With WordPress expanding the JSON API things become more interesting in this sphere as well. I’ve dabbled in it and found it enables me to build interesting things very quickly while using WordPress as the tool for content creation while using something else for the display (usually called headless WordPress). This, for instance, takes my site’s json feed and makes a bar graph displaying word count and urls in the last 30 posts. Similar things are being done on my somewhat revised portfolio page which uses JSON to display my weekly photos. The interesting part there is I can display that content on GitHub or any server without the need for PHP. That opens up some options for people and building displays for this type of content without the full WordPress overhead simplifies things in lots of ways.

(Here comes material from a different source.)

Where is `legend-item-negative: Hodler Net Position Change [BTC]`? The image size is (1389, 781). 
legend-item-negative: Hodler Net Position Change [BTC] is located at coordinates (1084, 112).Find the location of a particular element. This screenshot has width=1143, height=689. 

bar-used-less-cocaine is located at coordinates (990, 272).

WordPress can also be the doorway to actual web development and programming. It’s certainly been the case for me. I first dabbled in CSS, then did some minor PHP modifications, and now can do substantially more but it happened gradually and was driven by my own desire to go a little bit deeper . . . but for any of that to happen I needed the ability to go deeper. I fear that when we adopt tools with no depth, we are walling off a huge chunk of possibility (even if it turns out that not everyone wants that possibility).

Conversations

Blogs grew in popularity due in part to the ability to comment, to engage the author in conversation. I find this kind of conversation to be different than one I’d hold in a discussion board/forum or in the comments of a Google Doc or the Talk page of a wiki. It is the author’s site after all so there’s ownership there and blog comments tend to be subordinate to the post content. At the same time the post itself can be oriented to take advantage of the fact that comments are available. That’s quite a bit more than ending each post with “What do you think? Let me know in the comments.” There’s also the option to focus more on paragraph commenting with plugins like Comment Press or Inline Comments. This isn’t where I’d do peer editing.9


1 In Henrico they went from blocking the word “blog” to a division-wide implementation of around 40k users. Granted, most of this happened after I left so I’m mostly just happy something happened rather than claiming credit for it.

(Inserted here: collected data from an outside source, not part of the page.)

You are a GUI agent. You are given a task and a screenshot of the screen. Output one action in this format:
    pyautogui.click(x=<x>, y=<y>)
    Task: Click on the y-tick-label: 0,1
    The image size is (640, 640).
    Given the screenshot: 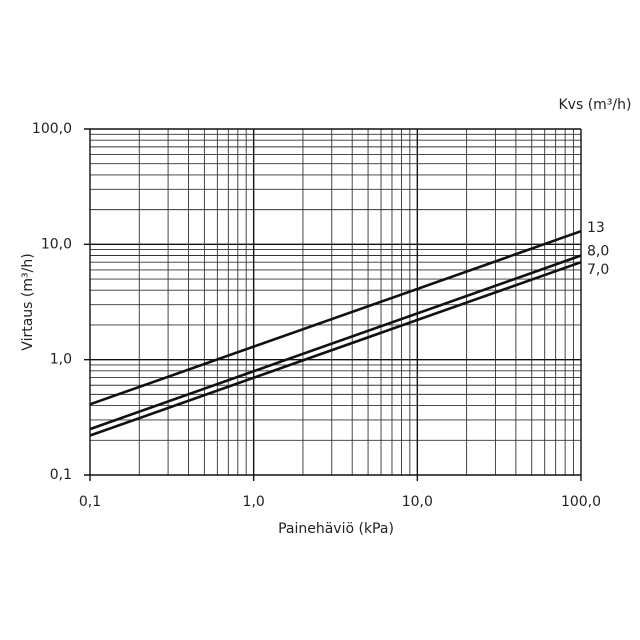 What is the action you would take?
    pyautogui.click(x=61, y=475)
    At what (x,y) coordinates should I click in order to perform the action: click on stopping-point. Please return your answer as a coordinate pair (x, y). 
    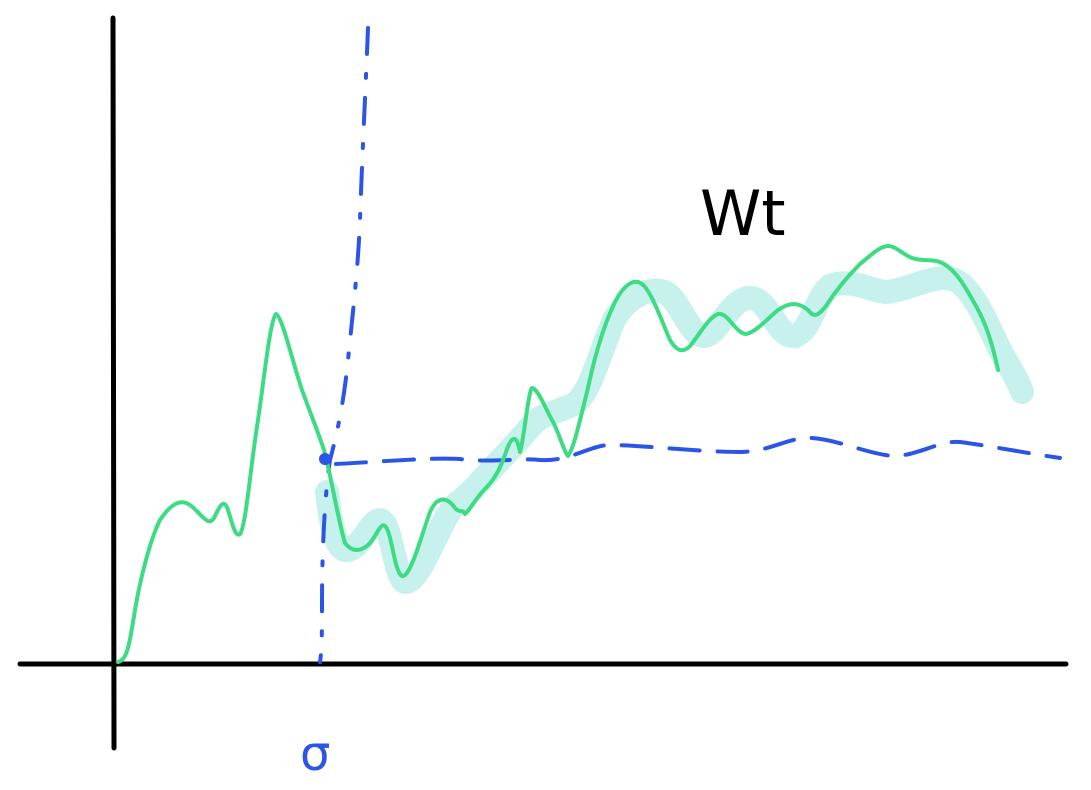
    Looking at the image, I should click on (325, 459).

2 Rampages continues to grow in scale with pockets of increasingly interesting tools/communities.

3 aka without my ten+ years of repeating things in various ways

4 Sure the server will cost you something but Reclaim has student accounts with domains for $25 a year. That’s less than I might spend on bacon for a meal. Full disclosure – I like Tim and Jim and I might eat several pounds of bacon in a single meal. You could also run VVV (or something similar) and continue to develop your skills without any cost on your local computer.

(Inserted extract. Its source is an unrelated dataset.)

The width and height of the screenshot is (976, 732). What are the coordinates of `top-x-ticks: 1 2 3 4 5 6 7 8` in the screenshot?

5 With a new refreshed look for 2007! (May not be available in your area).

6 It still exists, at least when I checked a few minutes ago.

7 Facebook knows best. Know your role. Turn over your information for tracking.

8 Stuff like this for field botany, this for Gravatar bios, this for simply posting papers for comment, collecting grave marker information, logging bike safety information on a map etc. etc. The options are endless.

9 I’d do that in Google Docs

2 thoughts on “Why WordPress? The 2016 Version – Still a Fan

  1. I am prepping for my fall grad course and am planning to move my course site and my students to WordPress. My university supports its use and I am hoping that they will be able to morph their WordPress site into their electronic portfolios. I’ve been using Google Sites but I know changes are coming. And switching to WordPress forces me to rethink the course completely rather than just copying the site and making cosmetic changes. I think we’ll be at the low threshold level for the course but I want them to have a high ceiling option. My main concern is how long the university will host their sites.

    1. When I did adjunct stuff at UR I ran a WP Multisite on one of the cheap shared hosting accounts. I put the student blogs on that for a few years without any drama. That’s one of the reasons I like WP. It’s great if you have university support but if not you can do it yourself.